### Extracted data ###
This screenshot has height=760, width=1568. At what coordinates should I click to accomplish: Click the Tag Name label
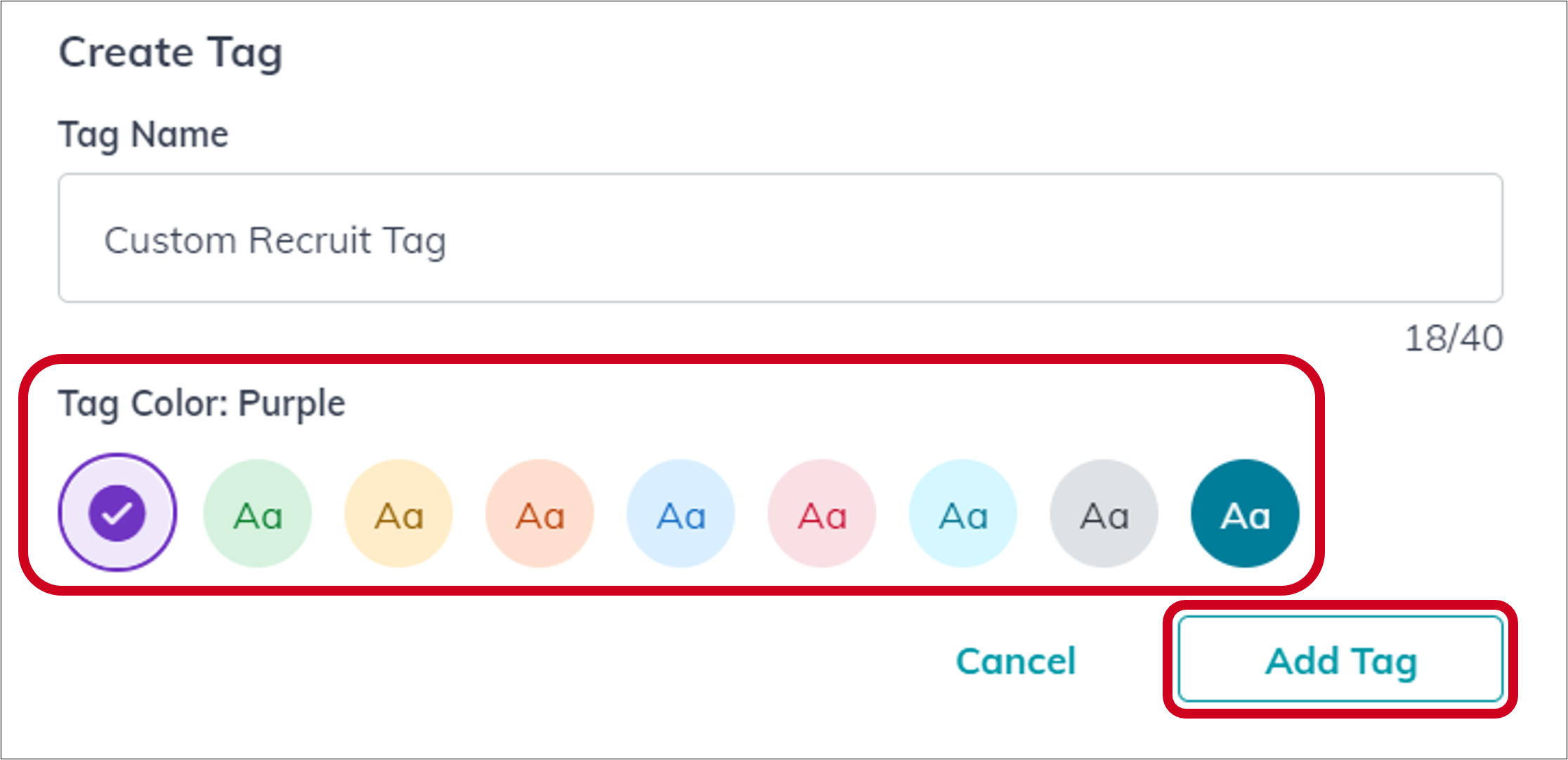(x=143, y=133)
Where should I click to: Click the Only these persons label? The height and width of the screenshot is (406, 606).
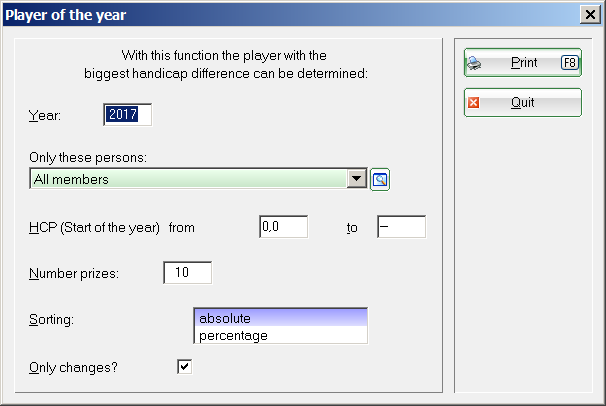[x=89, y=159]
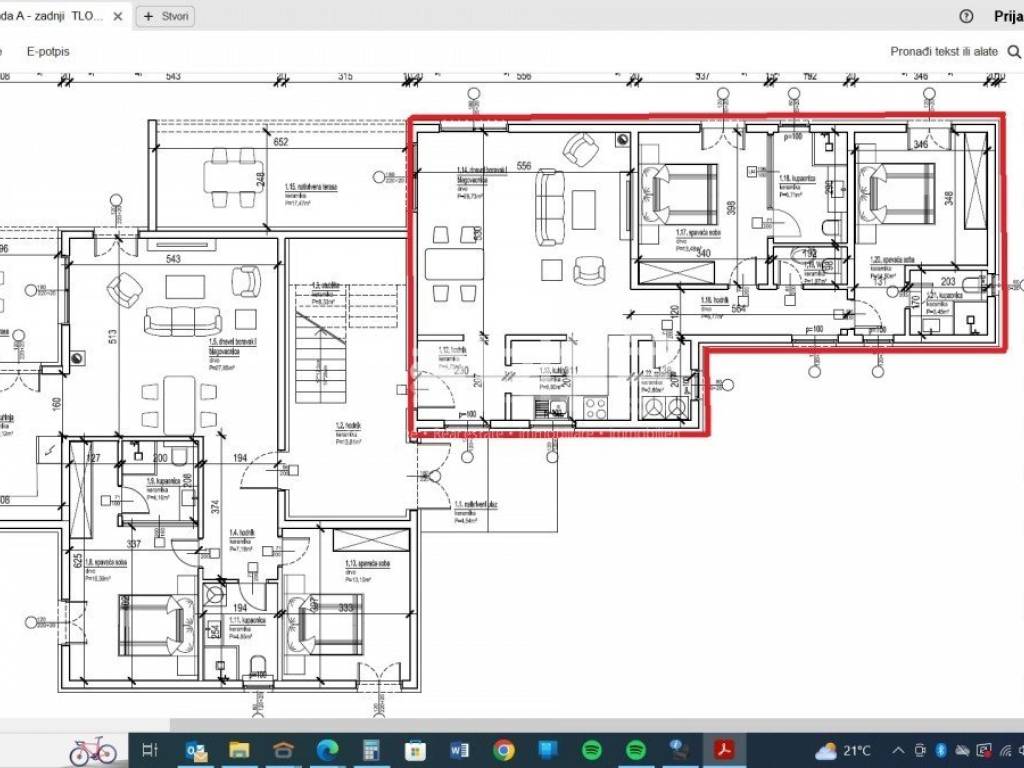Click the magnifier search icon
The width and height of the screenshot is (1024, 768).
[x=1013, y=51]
###
▶ _Exercise requirements_
Would you please repeat all the data word for word, but without the pictures?

▶ _Result of this task_
This screenshot has height=760, width=1568. At what coordinates should I click to accomplish: Click the Tag Name label
(x=143, y=133)
Where should I click to: Click the Only these persons label? The height and width of the screenshot is (406, 606).
[x=89, y=159]
Click the magnifier search icon
The width and height of the screenshot is (1024, 768).
[x=1013, y=51]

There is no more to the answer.